La fin que se propose l'Eglise en lisant aujourd'hui cette partie de l'Evangile à ses enfants, est de les instruire sur le sacrement de mariage. Depuis le premier dimanche de l'Avent jusqu'au lendemain de l'Epiphanie, elle leur avait interdit les noces corporelles, elle avait même désiré qu'ils s'en interdissent l'usage légitime, afin de pouvoir s'occuper uniquement des noces spirituelles que le Verbe éternel venait célébrer avec l'Eglise et avec la nature humaine par le mystère de l'Incarnation; aujourd'hui que la défense est levée, elle veut leur apprendre comment ils doivent user de sa permission; et pour cela que faitelle? Elle leur propose l'exemple d'un saint mariage, qui puisse tracer un plan de conduite à ceux qui se proposent à cet état, et qui fasse voir à tous les chrétiens les grâces abondantes dont Dieu bénit ceux qui ne se marient qu'en lui, que pour sa plus grande gloire et pour leur salut. Voyons-le donc cet exemple, considérez-le attentivement, vous qui êtes déjà, ou qui serez un jour engagés dans cet état si périlleux : considérez ce que les époux de Cana font pour le Seigneur, et ce que le Seigneur fait pour eux : ils l'appellent à leurs noces, ils désirent qu'il soit à la tête de leurs conseils, qu'il entré dans toutes leurs délibérations, qu'il conduise toutes leurs démarches: ils s'assurent de sa protection, en s'appuyant du crédit de Marie et de ses disciples. Voilà l'attention avec laquelle ils traitent l'affaire importante de leur mariage. Ce respect profond, cette juste déférence qu'ils ont pour Jésus, attire sur eux les bénédictions les plus précieuses. Marie emploie sa médiation en leur faveur, lorsque tout semble désespéré pour la grâce qu'ils attendent; elle les soutient de ses avis pleins de lumières, et bientôt ils éprouvent ce qu'a dit saint Bernard depuis, que jamais on n'a invoqué Marie, sans obtenir d'elle ce qu'on demandait dans sa nécessité. Non-seulement Jésus-Christ consent à sa prière de changer l'eau en vin; mais, parce qu'il doit bientôt rétablir le mariage dans son premier état, défendre la polygamie permise aux Juifs, déclarer que le libelle de divorce accordé à la dureté des Juifs n'aura plus lieu, pas même en cas d'adultère, décider que quiconque alors passerait à un nouvel établissement, deviendrait lui-même adultère; parce qu'il connaît le poids de toutes ces charges, avant de les.

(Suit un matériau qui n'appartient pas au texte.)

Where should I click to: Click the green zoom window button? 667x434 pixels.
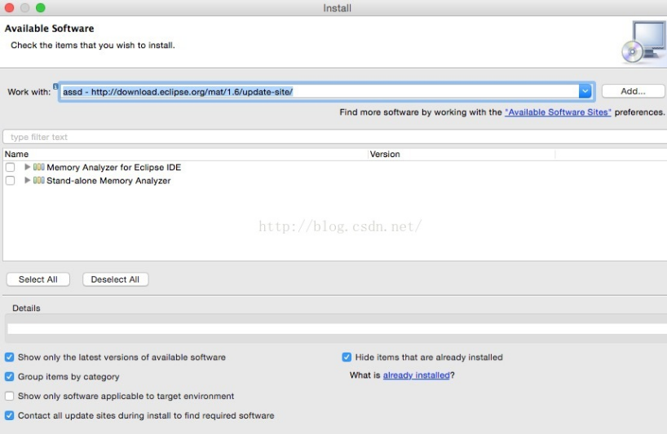coord(41,7)
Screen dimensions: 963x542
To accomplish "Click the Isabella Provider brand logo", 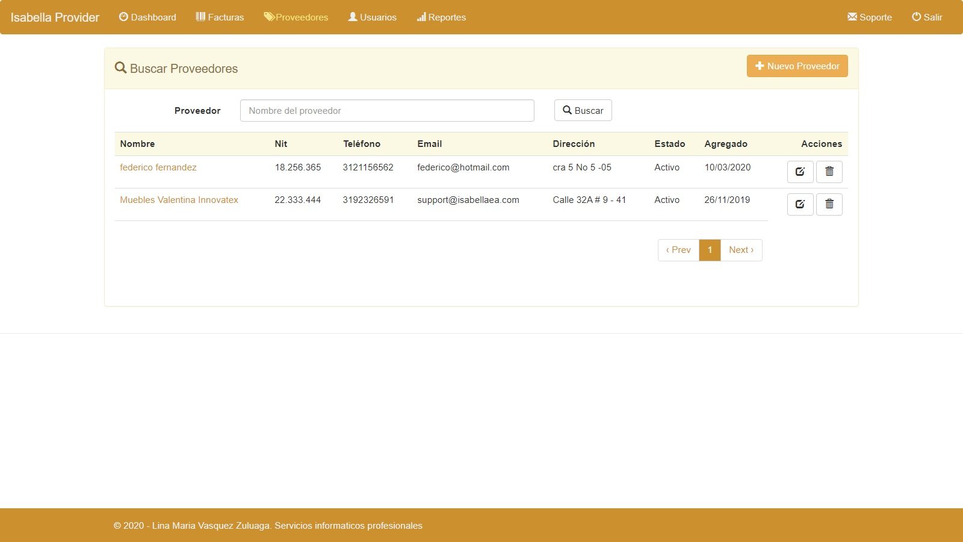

avoir imposées, il les allége par sa grâce, en élevant le mariage à la dignité de sacrement; c'est pour cela (S. CYRILL. Alex., Epist. ad Nestorium), qu'il assiste aujourd'hui aux noces, afin de bénir notre naissance jusque dans son principe, en perfectionnant de sa grâce, dit le concile de Trente (sess. 24), l'amour naturel des époux, en affermissant de sa grâce leur union indissoluble en sanctifiant les époux de la grâce qu'il leur a méritée par la Passion. Voilà en peu de mots ce que les époux de Cana ont fait pour assurer à leur mariage la grâce de Jésus, et ce que Jésus a fait pour eux: voilà ce que l'Eglise veut que vous considériez, afin de vous bien préparer, afin de vous conduire saintement dans l'état du mariage; et voilà, mes frères, ce que je vous demande avec toutes les instances, le zèle et l'ardeur que peut me suggérer mon ministère. De quelle importance n'est-il point que vous pensiez murement à un état qui intéresse votre salut et la gloire de Dieu, l'Etat et l'Eglise, le ciel et la terre! Or tel est le mariage. Il intéresse votre salut éternel: un mauvais mariage entraîne après soi la mauvaise éducation des enfants, les froideurs, les aversions, le dégoût de la piété, l'oubli de Dieu; il intéresse la gloire de Dieu, puisque les seules vues qu'on doit s'y proposer, c'est de le servir, et de lui procurer des saints; il intéresse l'Etat, à qui il doit donner des sujets fidèles; l'Eglise, à qui il doit élever de saints ministres; la terre, à qui il doit laisser des exemples d'édification; le ciel, qu'il doit peupler de citoyens. Pensez-y donc, mes frères, et voyez avec moi, 1° les dispositions nécessaires à un saint mariage, ce sera le sujet de mon premier point; 2° les grâces que Dieu verse sur un saint mariage, ce sera le sujet du second: l'un et l'autre serviront à vous faire connaître, et je l'espère, à vous faire remplir vos obligations. Elevez votre cœur à Dieu pour lui en demander la grâce.

PREMIER POINT.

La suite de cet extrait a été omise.